Data lines:
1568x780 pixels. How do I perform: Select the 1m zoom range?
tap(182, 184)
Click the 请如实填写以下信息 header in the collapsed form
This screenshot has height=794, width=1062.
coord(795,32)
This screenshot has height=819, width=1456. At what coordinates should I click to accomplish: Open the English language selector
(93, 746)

--

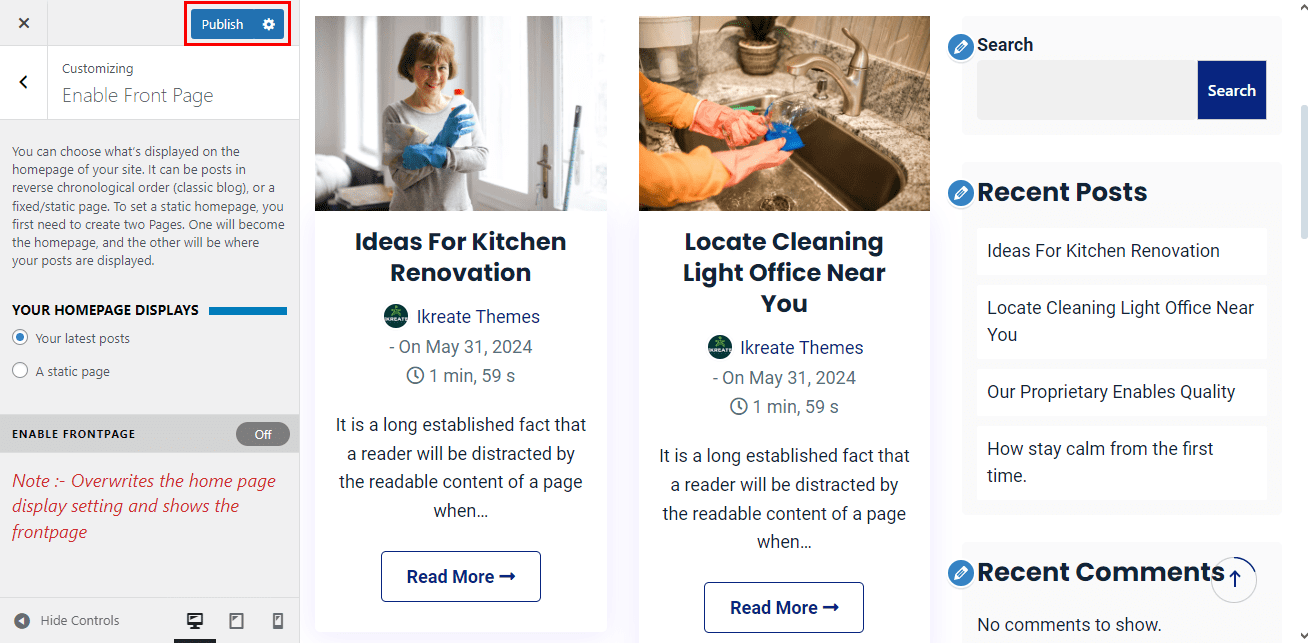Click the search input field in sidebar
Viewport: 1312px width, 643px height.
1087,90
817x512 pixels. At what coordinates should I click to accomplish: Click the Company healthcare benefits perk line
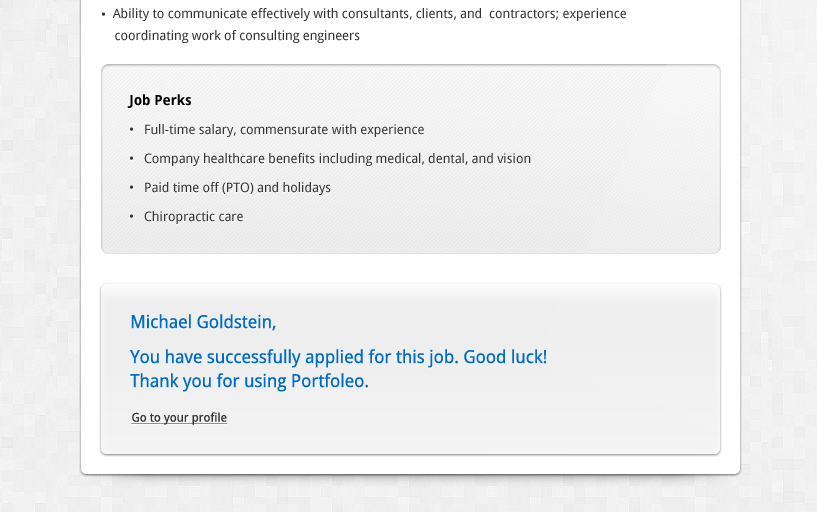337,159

---

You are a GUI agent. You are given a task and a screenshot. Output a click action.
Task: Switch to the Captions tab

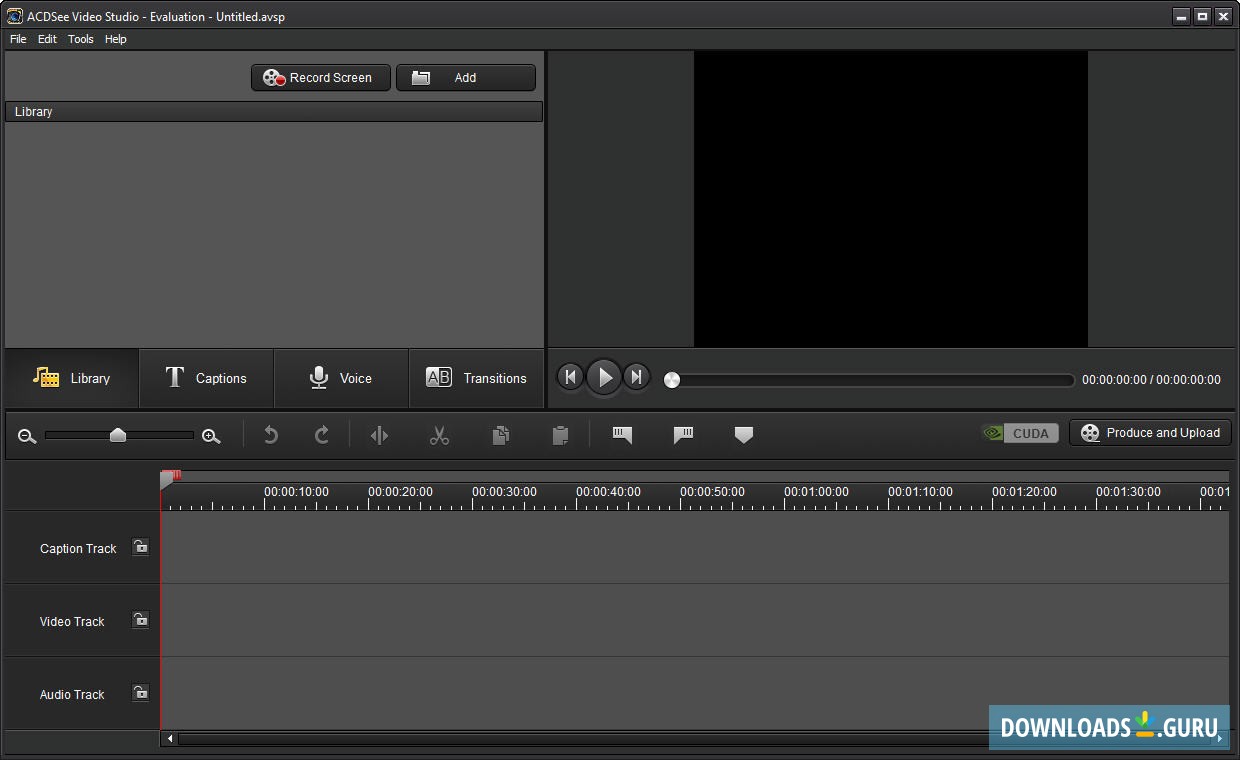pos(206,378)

Aim of the task:
Copy out the records word for word, from the line that contains "1568x780 pixels. How" through the line that contains "coord(795,32)", with both of those lines included.

Problem solution:
1568x780 pixels. How do I perform: Select the 1m zoom range?
tap(182, 184)
Click the 请如实填写以下信息 header in the collapsed form
This screenshot has height=794, width=1062.
coord(795,32)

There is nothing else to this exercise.